A: La nostra fede è stata il primo aiuto, la base per sopravvivere. Abbiamo vissuto la nostra fede qui a Enishke con i fedeli della parrocchia; una parrocchia che ci ha accolto come i suoi figli. Oggi possiamo dire con orgoglio di non aver abbandonato la nostra fede. E attraverso la preghiera, tramite la Chiesa, il parroco e nostro padre spirituale “Abuna Samir”, abbiamo potuto sperimentare l’amore di Dio, e che non siamo soli. Di qualunque cosa avessimo bisogno, la Chiesa locale è sempre venuta in nostro aiuto, permettendo anche alle nostre figlie di studiare… vorrebbero diventare dottoresse per curare i bisognosi.
Come vedete il futuro dell’Iraq?
E:
Il Paese è composto da regioni molto diverse fra loro, e da etnie diverse, oltre che trovarsi in una zona non stabile. Per questo ci sono sempre problemi, scontri. Ma noi speriamo e crediamo che il Signore non abbandonerà l’Iraq, e si troverà un giorno la pace, la stabilità. A volte riusciamo a essere ottimisti, confidiamo nella Provvidenza divina e nella protezione della Chiesa. Resta la paura, ma la fede e la speranza sono più forti, vincono la paura e non vogliamo che i nostri figli crescano nella paura.
A: C’è un futuro per i cristiani in Iraq. Molti Paesi europei hanno aperto le porte ai rifugiati, ma io ho deciso di restare con la mia famiglia, di non lasciare l’Iraq. Questa è la nostra terra e non dobbiamo lasciarla agli stranieri. Dovunque ci sono difficoltà e sfide, io conosco famiglie cristiane che hanno lasciato l’Iraq e non sono affatto contente. Molti ci hanno aiutato a rimanere qui. Oggi c’è fiducia, tranquillità, e questo deriva anche dalla nostra fede, nonostante tutte le circostanze ci spingano ad avere paura. Ma noi restiamo ottimisti, forti e fiduciosi.
In occasione del Natale, volete mandare un messaggio a quanti hanno cercato rifugio all’estero?
E: Il messaggio che vogliamo inviare loro è di avere fede in Dio. Se avessero avuto una fede salda in Lui, non avrebbero lasciato l’Iraq. Certo, molti sono stati costretti in passato, ma adesso è tempo di tornare. Perché questa è la nostra terra, le nostre famiglie non sono felici all’estero. Devono tornare e, insieme, ricostruire l’Iraq. E gremire con noi le chiese, per festeggiare. 

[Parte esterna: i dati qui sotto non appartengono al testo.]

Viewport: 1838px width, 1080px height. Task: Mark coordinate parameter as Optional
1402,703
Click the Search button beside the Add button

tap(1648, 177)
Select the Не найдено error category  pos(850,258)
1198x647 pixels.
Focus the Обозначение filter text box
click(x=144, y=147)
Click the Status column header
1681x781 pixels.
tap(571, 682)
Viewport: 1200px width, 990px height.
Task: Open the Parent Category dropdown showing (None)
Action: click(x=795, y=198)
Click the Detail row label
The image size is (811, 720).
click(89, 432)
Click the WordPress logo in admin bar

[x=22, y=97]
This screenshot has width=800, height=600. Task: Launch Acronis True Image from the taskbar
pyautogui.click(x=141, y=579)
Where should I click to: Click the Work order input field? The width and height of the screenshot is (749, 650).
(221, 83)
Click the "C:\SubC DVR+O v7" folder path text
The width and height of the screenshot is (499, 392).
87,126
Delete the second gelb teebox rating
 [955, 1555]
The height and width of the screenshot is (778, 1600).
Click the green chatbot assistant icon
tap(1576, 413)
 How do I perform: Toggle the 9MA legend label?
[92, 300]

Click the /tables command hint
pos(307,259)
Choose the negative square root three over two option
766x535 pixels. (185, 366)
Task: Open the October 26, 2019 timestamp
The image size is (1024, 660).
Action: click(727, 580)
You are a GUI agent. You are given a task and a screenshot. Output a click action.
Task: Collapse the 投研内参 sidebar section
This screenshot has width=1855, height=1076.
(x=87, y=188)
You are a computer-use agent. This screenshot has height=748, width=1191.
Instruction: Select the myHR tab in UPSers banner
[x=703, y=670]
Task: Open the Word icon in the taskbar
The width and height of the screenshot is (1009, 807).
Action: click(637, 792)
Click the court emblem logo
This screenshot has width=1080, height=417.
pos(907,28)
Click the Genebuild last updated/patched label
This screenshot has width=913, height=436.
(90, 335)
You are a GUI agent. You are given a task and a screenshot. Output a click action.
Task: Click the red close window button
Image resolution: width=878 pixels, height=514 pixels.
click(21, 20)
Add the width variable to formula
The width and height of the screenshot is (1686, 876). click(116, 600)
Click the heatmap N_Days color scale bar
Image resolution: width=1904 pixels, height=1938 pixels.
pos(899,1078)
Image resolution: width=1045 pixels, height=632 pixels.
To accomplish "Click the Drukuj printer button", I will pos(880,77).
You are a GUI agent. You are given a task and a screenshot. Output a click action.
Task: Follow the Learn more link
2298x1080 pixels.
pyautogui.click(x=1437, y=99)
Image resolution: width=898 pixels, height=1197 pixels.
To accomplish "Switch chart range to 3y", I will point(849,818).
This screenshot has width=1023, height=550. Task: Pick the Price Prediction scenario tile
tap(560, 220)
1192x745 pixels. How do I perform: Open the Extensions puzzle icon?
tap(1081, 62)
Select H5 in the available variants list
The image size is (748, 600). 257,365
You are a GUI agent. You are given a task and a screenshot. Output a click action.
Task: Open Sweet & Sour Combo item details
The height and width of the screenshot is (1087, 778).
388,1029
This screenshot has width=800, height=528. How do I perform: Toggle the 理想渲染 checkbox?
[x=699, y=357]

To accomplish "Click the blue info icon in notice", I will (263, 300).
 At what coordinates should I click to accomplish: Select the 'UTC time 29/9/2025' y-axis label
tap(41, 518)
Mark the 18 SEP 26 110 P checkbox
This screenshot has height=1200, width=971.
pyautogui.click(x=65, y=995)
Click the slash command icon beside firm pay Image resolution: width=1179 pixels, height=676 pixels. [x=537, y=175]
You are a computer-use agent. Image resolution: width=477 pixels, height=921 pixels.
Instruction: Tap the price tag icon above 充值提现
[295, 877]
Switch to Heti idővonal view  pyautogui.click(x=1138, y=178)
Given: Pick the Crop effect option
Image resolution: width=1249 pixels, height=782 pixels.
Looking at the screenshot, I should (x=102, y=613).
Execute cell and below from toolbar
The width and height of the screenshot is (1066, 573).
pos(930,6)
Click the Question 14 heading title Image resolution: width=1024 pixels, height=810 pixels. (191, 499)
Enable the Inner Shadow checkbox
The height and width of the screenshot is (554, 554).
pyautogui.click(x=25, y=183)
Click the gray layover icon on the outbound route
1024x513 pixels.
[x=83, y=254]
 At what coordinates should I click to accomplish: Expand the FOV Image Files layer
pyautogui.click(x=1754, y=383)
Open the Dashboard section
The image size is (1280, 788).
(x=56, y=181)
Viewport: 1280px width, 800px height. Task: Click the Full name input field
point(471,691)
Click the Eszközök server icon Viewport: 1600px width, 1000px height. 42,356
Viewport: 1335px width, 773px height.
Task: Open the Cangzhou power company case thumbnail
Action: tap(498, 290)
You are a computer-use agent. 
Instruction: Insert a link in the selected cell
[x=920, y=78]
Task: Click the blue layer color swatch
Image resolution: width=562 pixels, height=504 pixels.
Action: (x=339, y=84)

A: Io invito quanti stanno fuori a tornare. Questa è la nostra terra, specialmente quanti hanno trovato riparo nei Paesi che stanno attorno all’Iraq. Bisogna collaborare tutti assieme alla ricostruzione, per questo mi auguro che possano tutti tornare al più presto. Infine, voglio augurare ai cristiani di tutto il mondo, e in particolare ai miei fratelli irakeni, un Natale pieno di pace.